ACTL6A regulates the Warburg effect through coordinated activation of AP-1 signaling in head and neck squamous cell carcinoma.

ACTL6a is an essential component of SWI/SNF and expressed on the chromosome 3q26 cytoband, which is amplified in head and neck squamous cell carcinomas (HNSCC). While ACTL6A is emerging as an oncogene, its role as a treatment target and mechanisms of transcription factor induction remain unknown. Here, we show that ACTL6A expression is a mediator of the Warburg effect, with ACTL6A knockdown inducing mitochondrial dependency and significantly decreasing levels of aerobic glycolysis. These effects lead to near complete attenuation of hypoxic cell growth by blunting induction of HIF1α and HIF2α protein expression. They also sensitize treatment resistant HNSCC cells to the tumor killing effects of the complex I inhibitor IACS-010759 in vivo.

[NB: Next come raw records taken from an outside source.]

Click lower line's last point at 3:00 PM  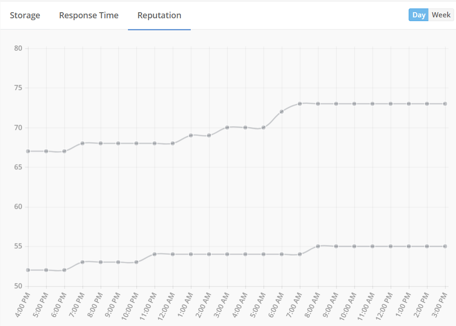pyautogui.click(x=445, y=246)
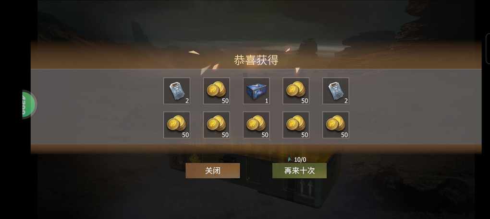490x219 pixels.
Task: Click the 关闭 button to close rewards
Action: pyautogui.click(x=213, y=171)
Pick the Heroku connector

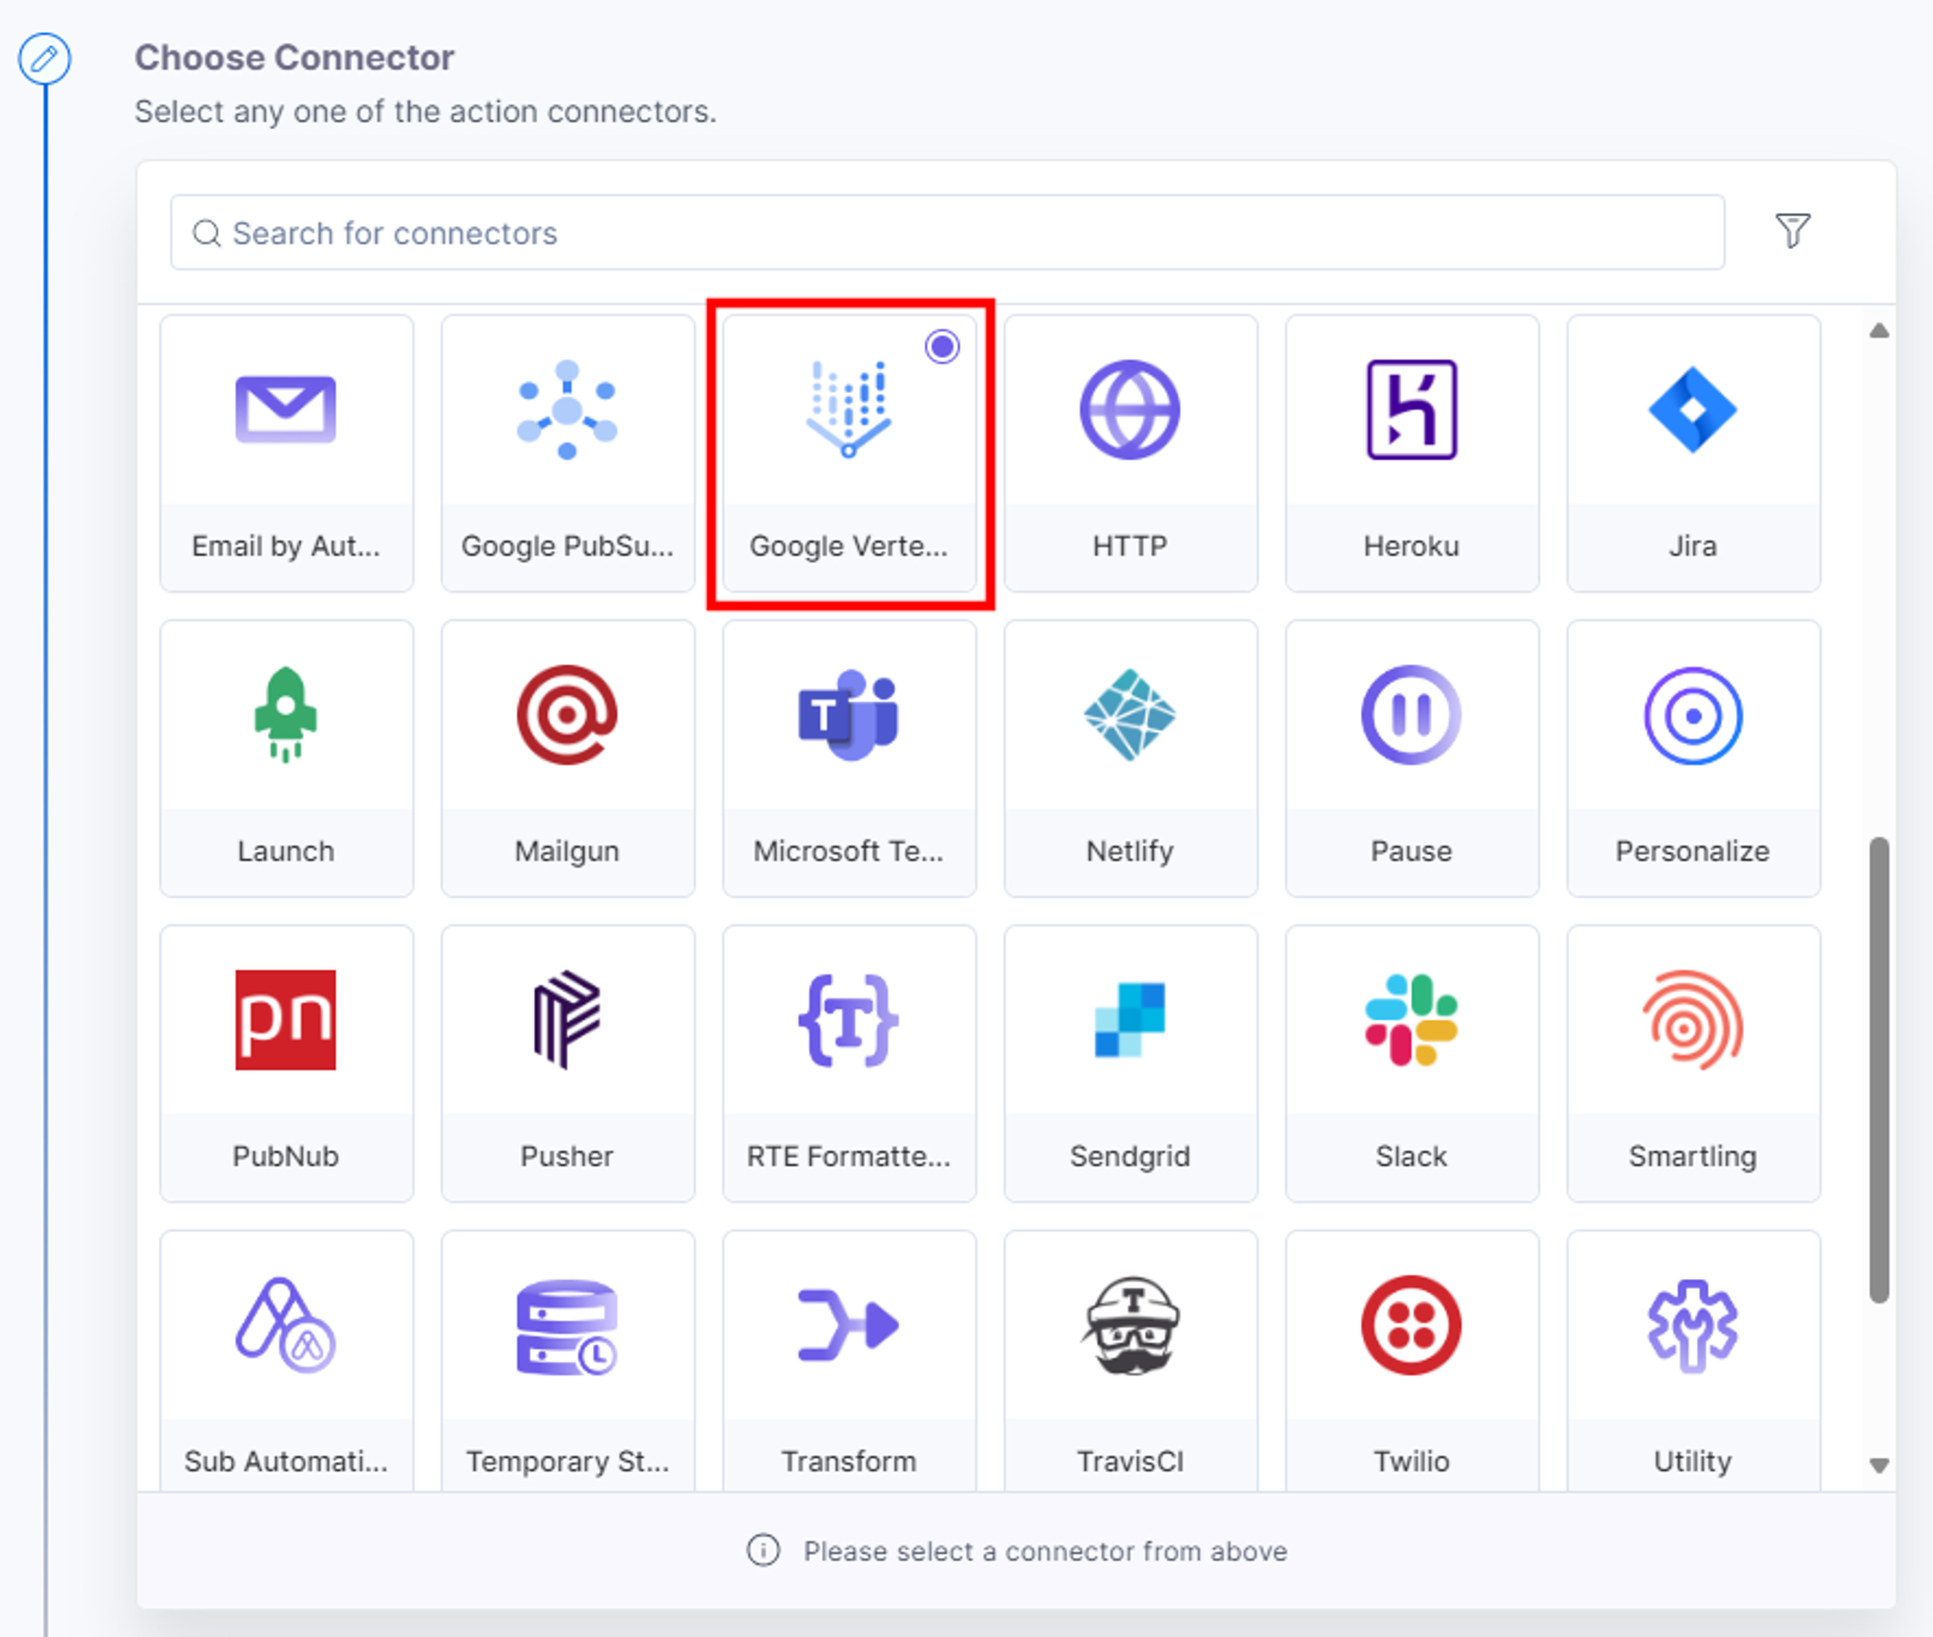point(1411,453)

Using ATAC-seq, we identify ACTL6A as a mediator of chromatin accessibility of AP-1 transcription factor sites and find that it regulates upstream MAPK signaling through induction of Ras and Galectin-1. These effects sensitize ACTL6A over-expressing cells to inhibition of glycolysis by MEK inhibitors. Our results link SWI/SNF subunit amplification with potentiation of MAPK signaling in HNSCC and provide a novel mechanism by which cancer cells drive aerobic glycolysis and reduce mitochondrial dependency. We leverage these findings to propose treatment strategies for hypoxic tumors with SWI/SNF subunit amplifications.